I was prompted to write this post in response to a recent discussion thread in linkedin Hadoop Users Group regarding fuzzy string matching for duplicate record identification with Hadoop. As part of my open source Hadoop based recommendation engine project sifarish, I have a MapReduce class for fuzzy matching between entities with multiple attributes. It’s used for content based recommendation. My initial reaction was that the same MapReduce class could be used for duplicate detection, by modelling all the fields of a record as text field and calculating Jaccard similarity between corresponding text fields.

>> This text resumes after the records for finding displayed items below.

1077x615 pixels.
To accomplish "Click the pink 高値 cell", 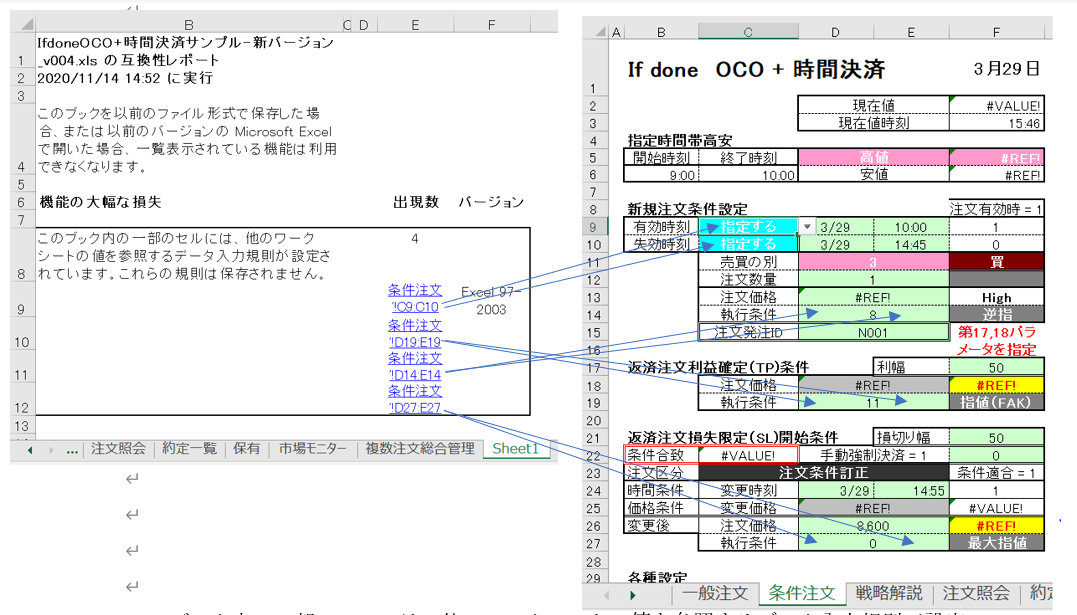I will (873, 157).
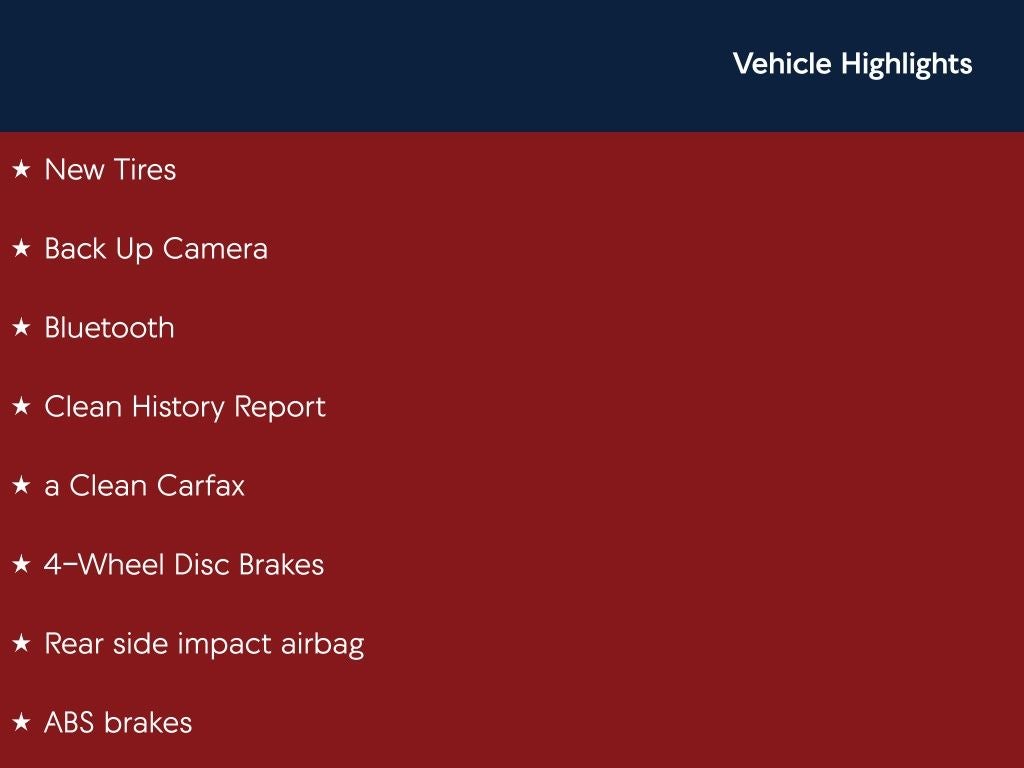Tap the star beside Clean History Report
The height and width of the screenshot is (768, 1024).
coord(21,407)
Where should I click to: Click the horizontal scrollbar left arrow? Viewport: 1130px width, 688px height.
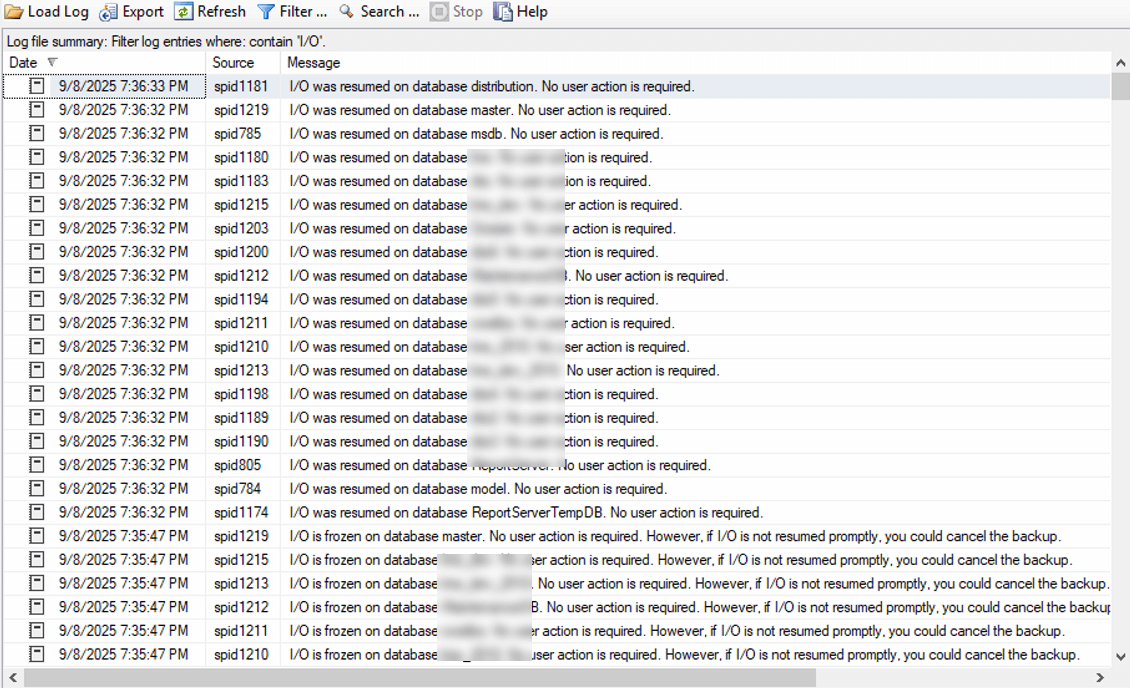pos(13,678)
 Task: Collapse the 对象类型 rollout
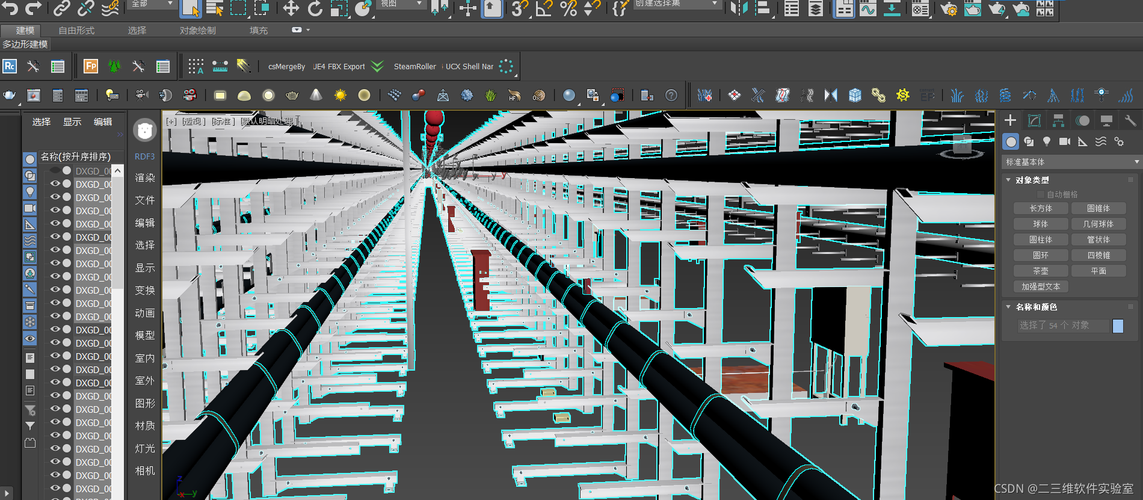[x=1009, y=180]
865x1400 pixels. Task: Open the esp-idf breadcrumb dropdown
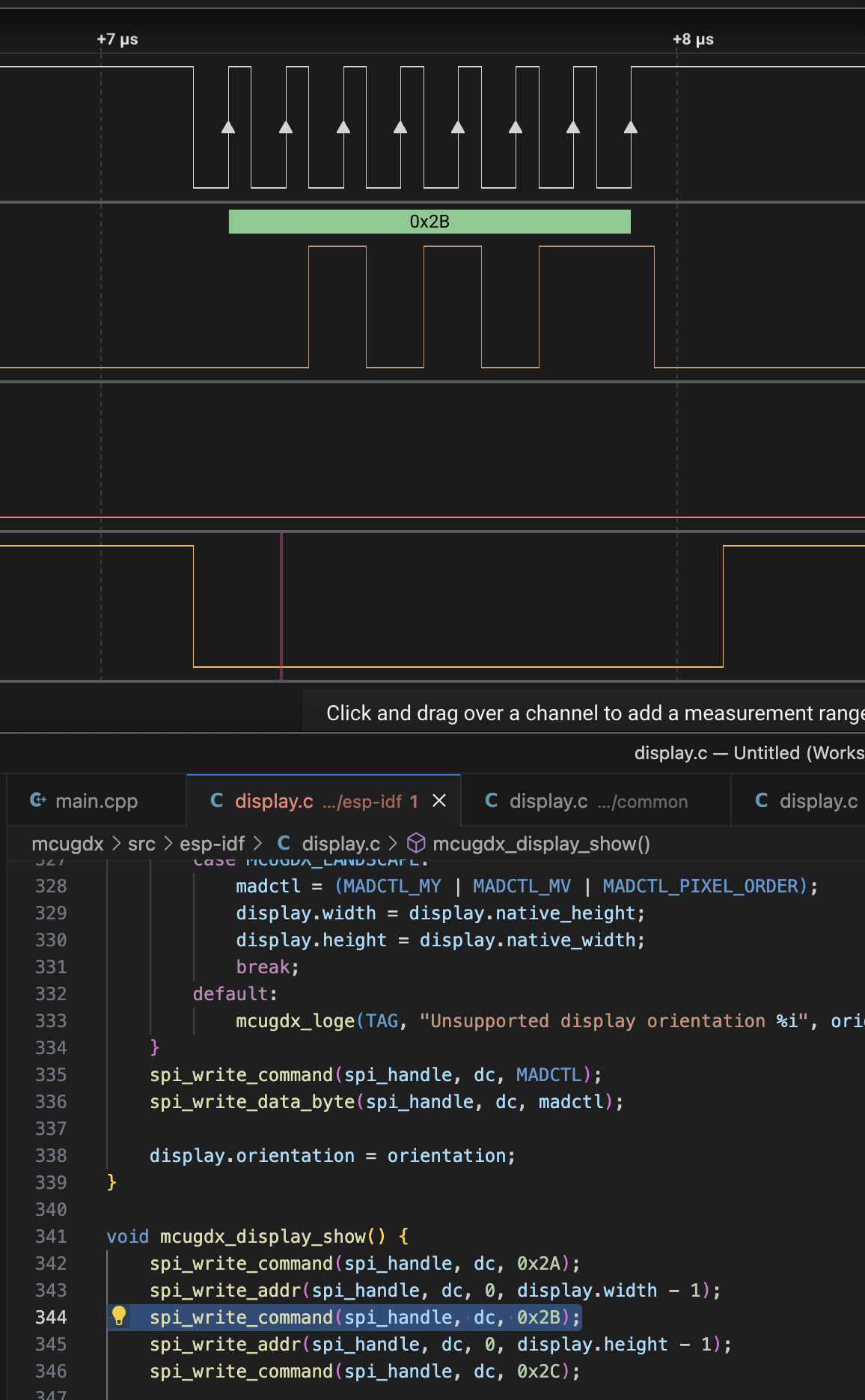212,844
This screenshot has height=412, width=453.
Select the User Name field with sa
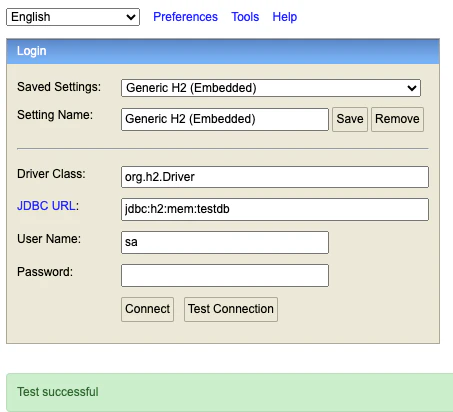225,242
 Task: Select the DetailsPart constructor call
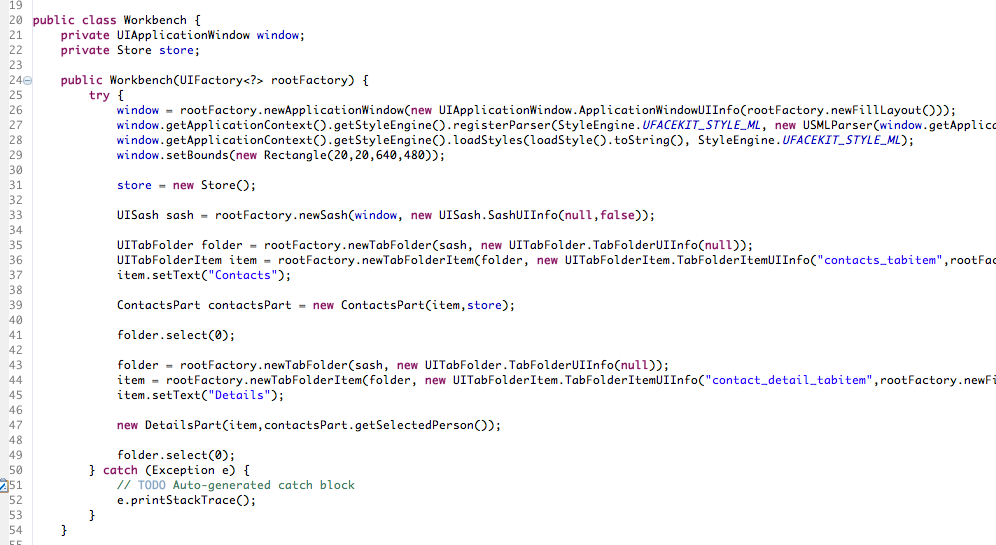tap(309, 426)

On further thought, I realized that the Jaccard similarity may not be right choice and Levenshtein Distance is more appropriate. Accordingly, I added support for Levenshtein Distance based text matching to sifarish. In this post, I will show how it’s been used to detect duplicate records.
Fuzzy Entity Matching
The details of the matching algorithms can be found from my earlier posts. For an entity, various attribute types are supported including integer, double, categorical, text, time, location etc. Essentially for any pair of entities, distance is calculated between corresponding attributes. Attribute wise distances are aggregated over all the attributes of an entity to find the distance between two entities.
Why is Jaccard distance not appropriate for this use case? Given two blocks of text, Jaccard similarity depends on the number of words common to both and the union of words in the the two text blocks. Two words will not match whether there is difference in one character or multiple characters. Levenshtein Distance gives us more fine grained text matching algorithm.
Levneshtein Distance
Given two words, it’s defined as the number inserts and deletes of characters necessary to make one word same as the other. The Levenshtein Distance between two words w1 and w2 is calculated as follows
distance(w1,w2) = length(w1) + length(w2) – 2 * maxCommonSubSeqLength(w1,w2)
where
maxCommonSubSeqLength is the length of longest common sub sequence between w1 and w2.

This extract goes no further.